In Hans Augen ist die Beschleunigung bereits vorbei. Das Empfinden, dass sie noch aktuell ist, beschreibt er als Symptom der temporalen Zerstreuung (Dyschronie). Die Erfahrung von Dauer in Form der Zeit und des Verweilen ist heute kaum bis gar nicht möglich. Die Zeit als solche hat keinen Halt mehr, keinen Rhythmus und ist richtungslos. Die Beschleunigung setzt gerichtete Fließbahnen voraus, welche in der heutigen Zeit nicht gegeben sind. Unsere Gegenwart reduziert sich nur noch auf die Aktualität, denn sie dauert nicht mehr lang an, vergeht schnell und verliert an Substanz. Diese schwindende Dauer wird hier als „Gegenwartsschrumpfung“ betitelt. An dieser Stelle wird auch auf den Unterschied zwischen Erfahrungen und Erlebnissen eingegangen. Während Erfahrungen bzw.

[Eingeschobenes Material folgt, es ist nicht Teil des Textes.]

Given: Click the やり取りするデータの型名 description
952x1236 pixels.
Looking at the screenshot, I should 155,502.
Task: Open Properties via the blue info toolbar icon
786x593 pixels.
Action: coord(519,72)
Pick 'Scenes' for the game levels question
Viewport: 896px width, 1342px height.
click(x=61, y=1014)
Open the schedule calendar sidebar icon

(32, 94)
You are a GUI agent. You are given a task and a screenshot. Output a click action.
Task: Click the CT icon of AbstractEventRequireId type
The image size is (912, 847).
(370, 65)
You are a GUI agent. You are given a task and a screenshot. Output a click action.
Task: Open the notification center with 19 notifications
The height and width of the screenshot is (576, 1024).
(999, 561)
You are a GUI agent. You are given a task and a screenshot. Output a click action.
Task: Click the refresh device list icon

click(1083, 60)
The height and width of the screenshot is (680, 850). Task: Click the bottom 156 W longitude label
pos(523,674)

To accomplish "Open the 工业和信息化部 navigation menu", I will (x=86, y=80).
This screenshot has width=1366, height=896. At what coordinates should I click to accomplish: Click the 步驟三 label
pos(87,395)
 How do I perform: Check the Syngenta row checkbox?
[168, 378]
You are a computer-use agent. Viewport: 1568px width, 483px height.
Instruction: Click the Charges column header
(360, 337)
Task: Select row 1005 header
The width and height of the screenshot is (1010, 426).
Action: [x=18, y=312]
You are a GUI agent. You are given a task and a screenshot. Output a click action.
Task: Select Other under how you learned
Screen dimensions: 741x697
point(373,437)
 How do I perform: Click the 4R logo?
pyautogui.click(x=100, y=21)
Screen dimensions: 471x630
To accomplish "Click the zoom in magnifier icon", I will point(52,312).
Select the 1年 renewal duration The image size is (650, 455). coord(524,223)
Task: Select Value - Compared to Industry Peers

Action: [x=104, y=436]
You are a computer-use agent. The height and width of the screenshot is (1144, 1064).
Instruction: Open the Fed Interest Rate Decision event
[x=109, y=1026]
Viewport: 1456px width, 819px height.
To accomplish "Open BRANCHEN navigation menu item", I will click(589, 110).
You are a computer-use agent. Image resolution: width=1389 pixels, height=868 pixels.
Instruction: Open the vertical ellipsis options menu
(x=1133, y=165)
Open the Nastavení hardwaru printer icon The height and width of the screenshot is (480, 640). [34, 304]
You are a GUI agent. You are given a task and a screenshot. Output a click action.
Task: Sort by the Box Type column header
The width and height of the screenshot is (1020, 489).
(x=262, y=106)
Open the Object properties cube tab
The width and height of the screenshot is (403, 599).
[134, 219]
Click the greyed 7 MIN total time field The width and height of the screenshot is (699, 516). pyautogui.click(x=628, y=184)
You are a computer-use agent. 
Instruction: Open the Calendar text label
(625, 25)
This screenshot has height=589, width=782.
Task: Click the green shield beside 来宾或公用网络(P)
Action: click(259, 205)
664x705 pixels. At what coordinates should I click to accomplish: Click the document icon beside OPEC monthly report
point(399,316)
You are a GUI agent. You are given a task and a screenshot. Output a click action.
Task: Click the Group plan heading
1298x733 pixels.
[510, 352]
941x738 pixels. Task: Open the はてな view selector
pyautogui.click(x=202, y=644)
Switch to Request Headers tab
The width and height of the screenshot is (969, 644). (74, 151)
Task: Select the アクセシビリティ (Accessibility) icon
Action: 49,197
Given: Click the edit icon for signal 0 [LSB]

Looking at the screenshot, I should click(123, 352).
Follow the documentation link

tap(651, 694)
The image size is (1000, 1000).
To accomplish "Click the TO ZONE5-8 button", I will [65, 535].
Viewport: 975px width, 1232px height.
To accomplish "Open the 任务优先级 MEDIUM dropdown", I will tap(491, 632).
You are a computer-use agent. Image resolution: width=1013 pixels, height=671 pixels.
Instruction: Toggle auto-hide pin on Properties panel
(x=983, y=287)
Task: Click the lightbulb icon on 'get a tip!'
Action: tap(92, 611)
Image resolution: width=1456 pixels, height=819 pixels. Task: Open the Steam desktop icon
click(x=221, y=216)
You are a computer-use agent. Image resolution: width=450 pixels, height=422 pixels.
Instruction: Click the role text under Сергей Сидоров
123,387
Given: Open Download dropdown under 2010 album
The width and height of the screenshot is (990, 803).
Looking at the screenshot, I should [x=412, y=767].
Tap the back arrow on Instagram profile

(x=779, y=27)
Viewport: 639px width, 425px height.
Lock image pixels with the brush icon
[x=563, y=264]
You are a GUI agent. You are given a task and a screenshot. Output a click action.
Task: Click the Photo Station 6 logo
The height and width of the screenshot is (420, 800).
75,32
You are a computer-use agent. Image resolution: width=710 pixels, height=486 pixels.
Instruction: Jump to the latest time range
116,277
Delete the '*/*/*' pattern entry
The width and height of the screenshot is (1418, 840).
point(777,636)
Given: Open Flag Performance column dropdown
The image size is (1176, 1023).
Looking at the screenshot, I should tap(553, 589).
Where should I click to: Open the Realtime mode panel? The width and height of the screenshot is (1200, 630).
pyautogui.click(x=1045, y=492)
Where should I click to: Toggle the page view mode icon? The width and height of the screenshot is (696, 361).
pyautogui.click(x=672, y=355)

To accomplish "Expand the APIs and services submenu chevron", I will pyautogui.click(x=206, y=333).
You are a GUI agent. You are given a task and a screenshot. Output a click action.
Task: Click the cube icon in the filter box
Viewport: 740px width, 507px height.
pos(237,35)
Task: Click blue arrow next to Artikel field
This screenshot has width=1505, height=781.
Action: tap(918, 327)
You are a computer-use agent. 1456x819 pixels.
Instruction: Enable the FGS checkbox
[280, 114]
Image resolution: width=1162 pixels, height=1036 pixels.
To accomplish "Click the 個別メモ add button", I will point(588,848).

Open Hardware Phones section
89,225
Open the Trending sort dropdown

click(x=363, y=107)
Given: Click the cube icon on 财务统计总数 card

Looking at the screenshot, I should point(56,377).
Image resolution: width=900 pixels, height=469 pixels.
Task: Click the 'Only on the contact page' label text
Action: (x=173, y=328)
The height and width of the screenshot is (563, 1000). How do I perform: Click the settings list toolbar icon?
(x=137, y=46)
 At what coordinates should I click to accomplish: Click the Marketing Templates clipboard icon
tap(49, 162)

Erkenntnisse zeitintensiv sind, da sie einen weiten Zeitraum umfassen, sind Erlebnisse hingegen zeitarm und punktuell. Wichtig ist, dass bei Erkenntnissen die Vergangenheit und die Zukunft eine bedeutende Rolle spielen und sich zwei Zeithorizonten verschränken. Die Kenntnis wird zur Erkenntnis. In unserer heutigen Un-Zeit, so wie Han sie beschreibt, strebt die Gesellschaft kaum mehr nach Erfahrungen, sondern nach extrem vielen Erlebnissen, um eine Fülle an Ereignissen zu erlangen. Doch ein erfülltes Leben lässt sich nicht mengentheoretisch erklären – Erfüllung ist somit nicht kongruent zur Fülle an Ereignissen.